Saved entries:
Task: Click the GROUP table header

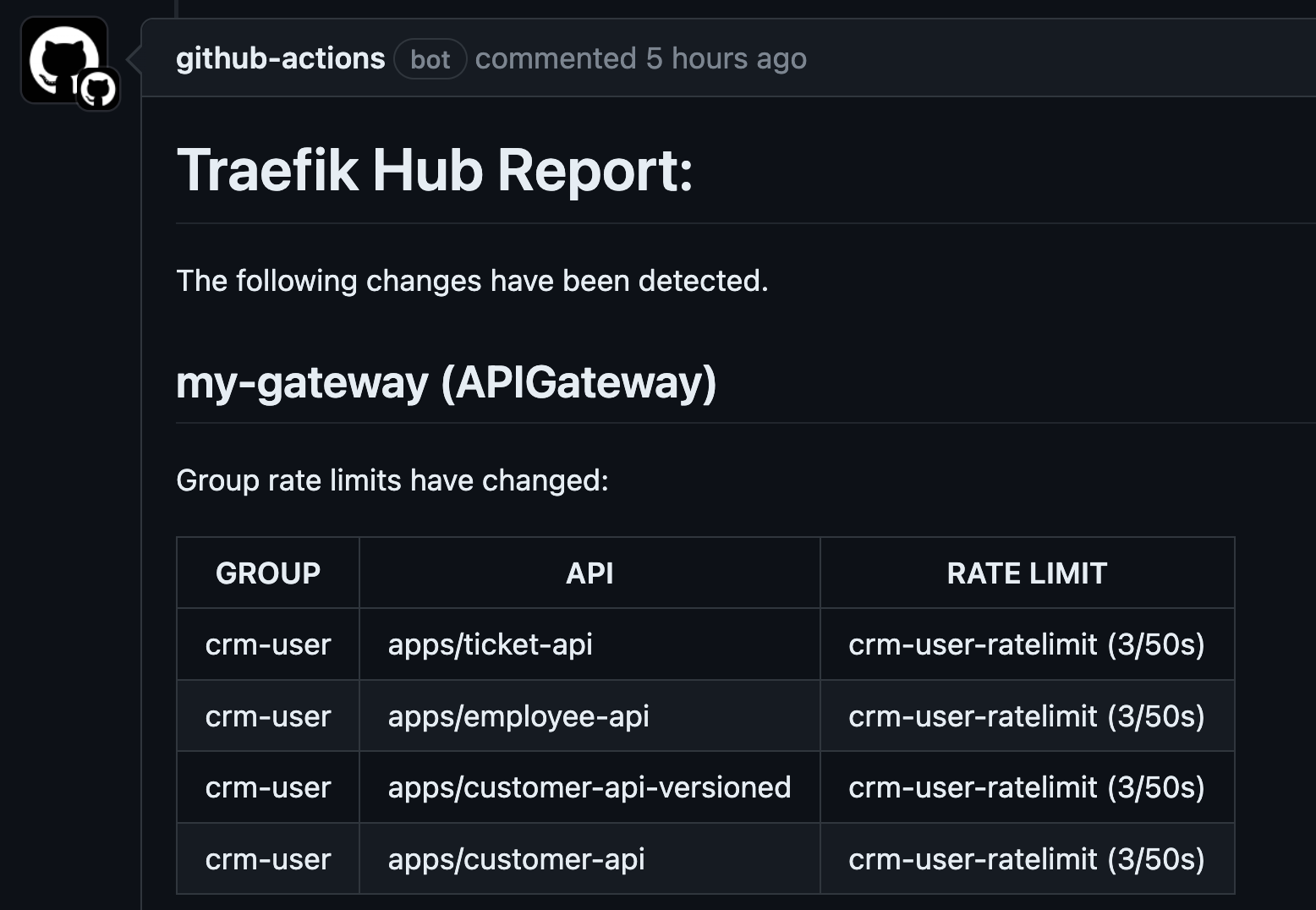Action: point(267,573)
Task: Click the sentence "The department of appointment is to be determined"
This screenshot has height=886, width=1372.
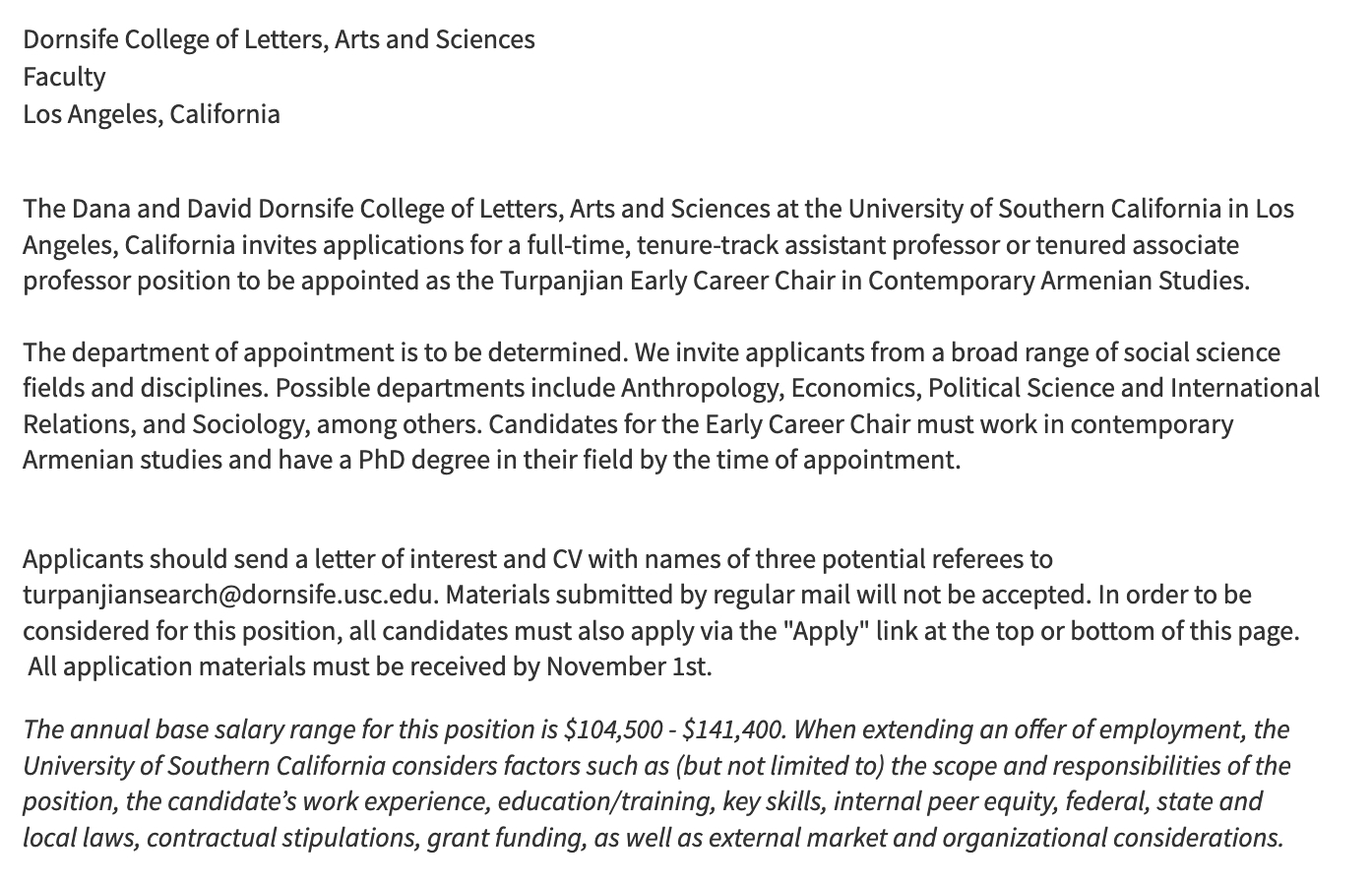Action: [x=325, y=352]
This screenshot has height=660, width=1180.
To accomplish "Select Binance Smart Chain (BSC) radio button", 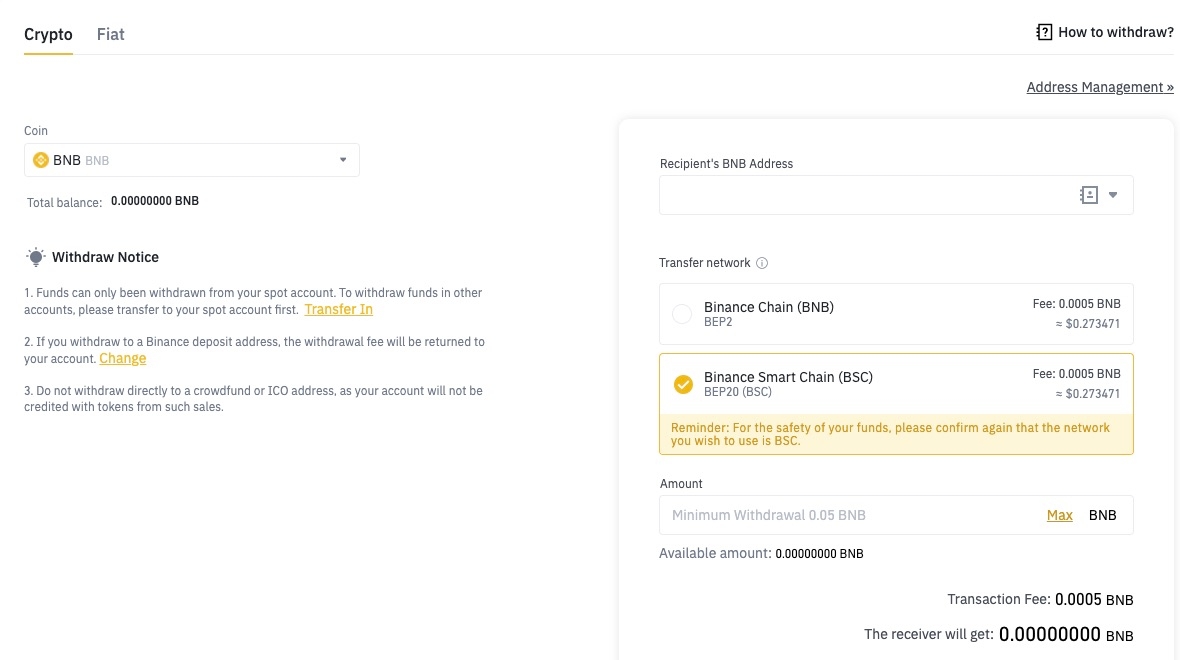I will [x=683, y=384].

EXERCISE REQUIREMENTS: Only lines belong in the copy, not pictures: write out exactly the lines of the records from the first through the one holding "This screenshot has height=660, width=1180.".

REPLY TO THE EXERCISE:
Task: Click the GROUP table header

Action: point(267,573)
Task: Click the sentence "The department of appointment is to be determined"
This screenshot has height=886, width=1372.
Action: [x=325, y=352]
This screenshot has height=660, width=1180.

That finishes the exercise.